You've got original equipment manufacturers, the Keysights, the Agilents, the, you know, Tektronix. You've got these companies, Rohde & Schwarz, and they can do their own cals of their products. If you go into an average plant and there's 1,000 or 10,000 instruments and they're managing 100 vendors, Transcat can come in and do it all. Our value proposition is very strong in terms of competing against individual OEMs within a plant. Then you have the third-party market, which is where we are, where ESCO Calibration was, where Martin Calibration is. That's still a very big market. Obviously, our market share is increasing as we make these big acquisitions. We've got a pretty good runway ahead of us, and we're going to make sure we do the best we can.

Speaker 8

Great.

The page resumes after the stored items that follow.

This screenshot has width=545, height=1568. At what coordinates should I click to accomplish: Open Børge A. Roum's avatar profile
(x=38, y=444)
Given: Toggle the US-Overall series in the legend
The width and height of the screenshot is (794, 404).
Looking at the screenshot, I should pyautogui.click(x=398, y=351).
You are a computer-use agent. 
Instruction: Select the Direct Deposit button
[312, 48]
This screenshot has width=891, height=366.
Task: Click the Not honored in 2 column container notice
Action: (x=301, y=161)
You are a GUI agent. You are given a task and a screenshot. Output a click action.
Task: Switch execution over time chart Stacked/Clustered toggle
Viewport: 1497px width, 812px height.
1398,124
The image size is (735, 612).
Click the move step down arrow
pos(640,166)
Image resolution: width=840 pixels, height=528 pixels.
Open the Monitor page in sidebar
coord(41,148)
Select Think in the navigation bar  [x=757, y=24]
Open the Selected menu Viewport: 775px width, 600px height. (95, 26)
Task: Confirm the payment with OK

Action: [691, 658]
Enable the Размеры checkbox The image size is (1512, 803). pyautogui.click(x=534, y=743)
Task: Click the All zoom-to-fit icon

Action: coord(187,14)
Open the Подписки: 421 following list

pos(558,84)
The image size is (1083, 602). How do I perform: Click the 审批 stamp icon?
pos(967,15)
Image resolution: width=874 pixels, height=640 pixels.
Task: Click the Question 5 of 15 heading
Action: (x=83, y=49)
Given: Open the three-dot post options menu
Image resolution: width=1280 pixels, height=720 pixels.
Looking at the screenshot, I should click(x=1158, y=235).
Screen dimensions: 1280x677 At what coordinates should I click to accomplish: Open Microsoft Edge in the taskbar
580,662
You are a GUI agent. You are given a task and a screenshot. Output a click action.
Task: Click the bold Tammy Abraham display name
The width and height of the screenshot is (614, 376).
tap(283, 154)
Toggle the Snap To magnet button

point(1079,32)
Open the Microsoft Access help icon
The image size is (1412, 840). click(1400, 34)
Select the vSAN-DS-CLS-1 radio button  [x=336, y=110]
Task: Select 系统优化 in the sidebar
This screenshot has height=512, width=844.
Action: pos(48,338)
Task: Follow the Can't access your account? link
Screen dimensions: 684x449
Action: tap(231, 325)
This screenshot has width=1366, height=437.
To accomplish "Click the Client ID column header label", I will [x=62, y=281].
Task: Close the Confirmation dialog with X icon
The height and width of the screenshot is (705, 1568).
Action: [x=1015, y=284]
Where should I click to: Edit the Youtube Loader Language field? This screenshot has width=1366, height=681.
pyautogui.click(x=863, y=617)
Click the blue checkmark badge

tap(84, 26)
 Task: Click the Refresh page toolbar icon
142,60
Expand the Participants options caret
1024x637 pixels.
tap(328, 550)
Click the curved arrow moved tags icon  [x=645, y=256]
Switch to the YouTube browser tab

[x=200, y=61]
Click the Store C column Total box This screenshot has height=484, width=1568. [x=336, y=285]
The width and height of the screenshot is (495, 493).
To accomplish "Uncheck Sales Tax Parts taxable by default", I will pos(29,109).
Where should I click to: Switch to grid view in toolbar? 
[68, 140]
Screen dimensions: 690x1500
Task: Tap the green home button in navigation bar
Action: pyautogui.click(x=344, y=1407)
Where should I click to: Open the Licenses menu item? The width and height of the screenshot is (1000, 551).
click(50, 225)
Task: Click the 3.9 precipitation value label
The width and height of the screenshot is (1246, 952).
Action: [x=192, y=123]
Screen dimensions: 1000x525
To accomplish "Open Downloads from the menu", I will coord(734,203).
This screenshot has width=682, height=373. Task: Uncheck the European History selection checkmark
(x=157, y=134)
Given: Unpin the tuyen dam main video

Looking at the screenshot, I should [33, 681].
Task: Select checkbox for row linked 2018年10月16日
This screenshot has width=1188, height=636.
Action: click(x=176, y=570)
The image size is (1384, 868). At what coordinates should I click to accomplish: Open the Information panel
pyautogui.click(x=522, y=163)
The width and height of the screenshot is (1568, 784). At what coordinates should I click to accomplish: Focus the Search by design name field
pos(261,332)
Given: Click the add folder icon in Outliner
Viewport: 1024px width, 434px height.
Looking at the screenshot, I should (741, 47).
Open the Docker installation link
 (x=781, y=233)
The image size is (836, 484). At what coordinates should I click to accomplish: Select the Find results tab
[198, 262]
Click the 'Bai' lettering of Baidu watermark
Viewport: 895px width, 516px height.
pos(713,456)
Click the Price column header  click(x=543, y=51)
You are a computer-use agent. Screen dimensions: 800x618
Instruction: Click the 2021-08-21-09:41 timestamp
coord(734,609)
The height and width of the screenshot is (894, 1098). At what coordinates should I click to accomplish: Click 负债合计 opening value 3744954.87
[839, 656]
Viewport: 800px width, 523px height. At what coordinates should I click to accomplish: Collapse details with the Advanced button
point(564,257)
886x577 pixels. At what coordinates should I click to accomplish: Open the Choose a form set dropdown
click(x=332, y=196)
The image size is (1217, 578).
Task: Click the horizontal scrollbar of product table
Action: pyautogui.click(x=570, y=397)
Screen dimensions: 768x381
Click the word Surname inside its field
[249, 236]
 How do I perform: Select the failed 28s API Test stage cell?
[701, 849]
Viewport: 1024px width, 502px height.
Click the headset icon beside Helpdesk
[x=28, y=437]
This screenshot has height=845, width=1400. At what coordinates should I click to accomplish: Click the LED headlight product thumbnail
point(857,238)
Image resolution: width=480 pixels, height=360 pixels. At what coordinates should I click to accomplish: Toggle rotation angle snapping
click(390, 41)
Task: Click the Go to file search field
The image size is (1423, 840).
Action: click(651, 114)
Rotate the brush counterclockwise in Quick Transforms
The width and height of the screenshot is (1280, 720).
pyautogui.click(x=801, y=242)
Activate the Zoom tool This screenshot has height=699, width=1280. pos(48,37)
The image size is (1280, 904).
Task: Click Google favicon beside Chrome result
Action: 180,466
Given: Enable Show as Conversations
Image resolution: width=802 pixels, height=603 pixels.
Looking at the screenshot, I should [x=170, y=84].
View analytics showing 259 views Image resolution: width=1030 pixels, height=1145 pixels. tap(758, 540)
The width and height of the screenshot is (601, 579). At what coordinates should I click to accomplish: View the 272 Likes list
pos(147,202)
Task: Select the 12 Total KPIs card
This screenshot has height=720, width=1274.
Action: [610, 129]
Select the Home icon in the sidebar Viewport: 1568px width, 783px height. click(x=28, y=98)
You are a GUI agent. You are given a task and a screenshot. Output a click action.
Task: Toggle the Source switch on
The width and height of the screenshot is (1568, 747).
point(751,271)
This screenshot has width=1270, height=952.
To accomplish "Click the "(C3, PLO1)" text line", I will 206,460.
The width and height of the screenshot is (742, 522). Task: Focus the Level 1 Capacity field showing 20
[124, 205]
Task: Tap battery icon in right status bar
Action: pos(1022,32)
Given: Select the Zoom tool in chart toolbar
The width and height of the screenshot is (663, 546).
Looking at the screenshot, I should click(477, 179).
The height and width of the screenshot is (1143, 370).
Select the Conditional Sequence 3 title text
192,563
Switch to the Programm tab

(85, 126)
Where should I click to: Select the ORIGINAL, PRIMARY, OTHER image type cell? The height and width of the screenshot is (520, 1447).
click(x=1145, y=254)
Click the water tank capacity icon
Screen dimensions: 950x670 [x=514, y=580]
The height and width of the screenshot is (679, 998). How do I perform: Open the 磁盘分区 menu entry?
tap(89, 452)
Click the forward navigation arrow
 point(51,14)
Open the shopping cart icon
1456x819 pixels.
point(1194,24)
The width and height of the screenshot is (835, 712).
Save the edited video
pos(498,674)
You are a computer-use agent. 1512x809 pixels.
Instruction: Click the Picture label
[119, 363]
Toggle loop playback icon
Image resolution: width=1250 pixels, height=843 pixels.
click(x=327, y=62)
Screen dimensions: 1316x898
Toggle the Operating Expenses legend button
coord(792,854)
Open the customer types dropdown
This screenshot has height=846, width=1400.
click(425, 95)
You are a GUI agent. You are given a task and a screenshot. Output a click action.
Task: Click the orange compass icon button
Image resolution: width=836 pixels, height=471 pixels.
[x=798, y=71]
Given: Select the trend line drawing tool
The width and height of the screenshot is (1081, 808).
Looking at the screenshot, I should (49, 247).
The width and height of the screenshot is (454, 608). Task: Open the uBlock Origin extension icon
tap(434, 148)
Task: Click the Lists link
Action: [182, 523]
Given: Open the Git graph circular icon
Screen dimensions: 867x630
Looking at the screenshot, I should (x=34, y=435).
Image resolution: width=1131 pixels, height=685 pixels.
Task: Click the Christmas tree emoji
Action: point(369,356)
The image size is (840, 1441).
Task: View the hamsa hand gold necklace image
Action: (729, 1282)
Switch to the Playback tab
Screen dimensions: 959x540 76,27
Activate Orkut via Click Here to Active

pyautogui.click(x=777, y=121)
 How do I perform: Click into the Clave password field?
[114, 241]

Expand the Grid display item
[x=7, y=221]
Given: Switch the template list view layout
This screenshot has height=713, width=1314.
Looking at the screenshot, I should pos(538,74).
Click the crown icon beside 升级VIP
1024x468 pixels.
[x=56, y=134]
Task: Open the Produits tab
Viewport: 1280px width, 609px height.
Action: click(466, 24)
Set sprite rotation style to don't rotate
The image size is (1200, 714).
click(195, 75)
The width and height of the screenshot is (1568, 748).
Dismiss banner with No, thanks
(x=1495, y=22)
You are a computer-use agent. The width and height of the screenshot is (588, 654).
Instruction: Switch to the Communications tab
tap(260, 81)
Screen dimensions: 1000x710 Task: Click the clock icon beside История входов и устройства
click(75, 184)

Appreciate the added color, guys. Congrats again on the results.

Speaker 4

Appreciate that. Thank you.

Speaker 7

That concludes our question and answer session. I would now like to turn it back over to Lee Rudow for closing remarks.

Speaker 4

Thank you all for joining us on the call today. Relative to IR, we're going to be busy. On August 12th, we'll be attending the Oppenheimer Technology Conference and participating in a fireside chat format, Q&A. On September 18th, we'll be attending the DA Davidson Conference in Nashville. That's new for us. On November 17th, we'll be attending the Raymond James Conference in Sonoma, California. It's also new for us. For any of you who are attending any of these conferences, feel free to check in on us or really reach out to us anytime. Tom and I make ourselves available. We appreciate everybody's interest in Transcat and joining us on the call today. Take care.

Speaker 7

Thank you. This does conclude today's program. We thank you for your participation. You may disconnect at any time.